Before he began his presentation, Pritchard was given the Westwood Historical Society’s Quarter Century Award for his twenty-five years of service. Pritchard has held a wide variety of roles in Westwood, from Scouting and pastoral work to the spelling bee and academic decathlon. The Historical Society noted they were especially thankful for his efforts inputting their collections into the computer.
Pritchard wanted to give an overview of the history of chocolate, then weave Massachusetts’ role into the presentation at the appropriate chronological point. Right off the bat, Pritchard provided some interesting information people likely hadn’t heard about before. While the idea that the Aztecs were the first to use chocolate has been long believed, recent discoveries of cacao residue in vessels has meant chocolate usage actually dates to 450 BC. Still, the Aztecs did use cacao as a drink served with chili peppers - but it was reserved for the elite (according to Pritchard you needed Montezuma’s permission). Chocolate remained a drink for a long time, served with a foam on top created by transferring it from cup to cup.
“I’ve tried it. It took a long time” Pritchard noted. “And it didn’t taste like Frappuccino.”
One of the most interesting things about Pritchard’s presentation was that he had an array of props in front of him to help illustrate his point. So, if Pritchard was talking about what a cacao bean looked like and how it’s processed, he had a real one to use as an illustration. At the end of the presentation, the crowd came up to touch the various items he had, as well as to ask any questions about them.When the history of chocolate in Holland came up, Pritchard noted that from his work, he is an expert in Dutch cocoa. Pritchard worked for the Merckens Chocolate Company at their factory in Mansfield. The company somehow figured out a way to consistently make black Dutch cocoa without stopping.
“I can’t tell you how, since they made me sign a piece of paper,” he explained, “but I can make an Oreo in my kitchen.”
Pritchard noted that Cambridge had many confectionary companies, including NECCO, which caused a mini panic when they were forced to stop production of their Valentine’s hearts. And while he noted there have been many other Massachusetts companies that made candy - like Fanny Farmer, Brigham’s, Bailey’s, and Schrafft’s in Charlestown - it was clear the Walter Baker Chocolate Factory in Dorchester Lower Mills was the one people wanted to know about.
While still in business, Pritchard noted that since moving to Dover, Delaware in the sixties, he suspects they aren’t making chocolate anymore, but “private labeling,” - essentially putting their name on something another company actually created. However, the remnants of the company are all over Boston. For example, after Pritchard talked about how the company’s famed logo, “The Chocolate Lady,” came from a painting by Swiss painter Jean-Étienne Liotard, a woman in the audience said that her mom worked for the company and used to get dressed up as the image to visit local supermarkets (and for the Dorchester Day parade).

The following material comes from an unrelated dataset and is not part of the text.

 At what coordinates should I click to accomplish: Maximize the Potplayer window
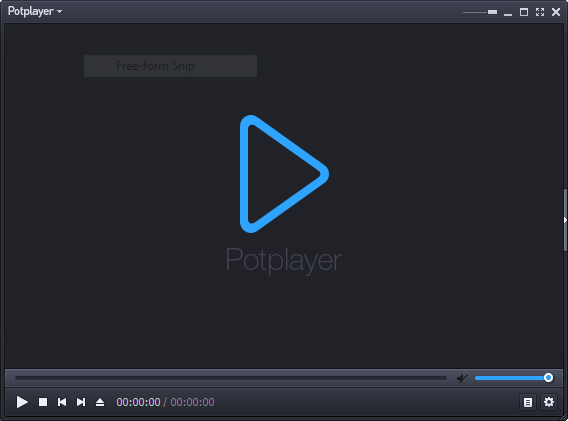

At the end of his presentation, Pritchard fielded a few questions. After whether or not chocolate was healthy was brought up, Pritchard noted that dark chocolate is considered better for you than milk chocolate, before relaying a story about one of his brushes with the media. In an article for the Boston Herald, Pritchard was quoted as saying that chocolate has been found to prevent plaque buildup in your arteries. Horrified, he called the editor and made them issue a retraction.
Pritchard did say that chocolate has been proven to reduce plaque buildup, but he didn’t say in your arteries - he said on your teeth.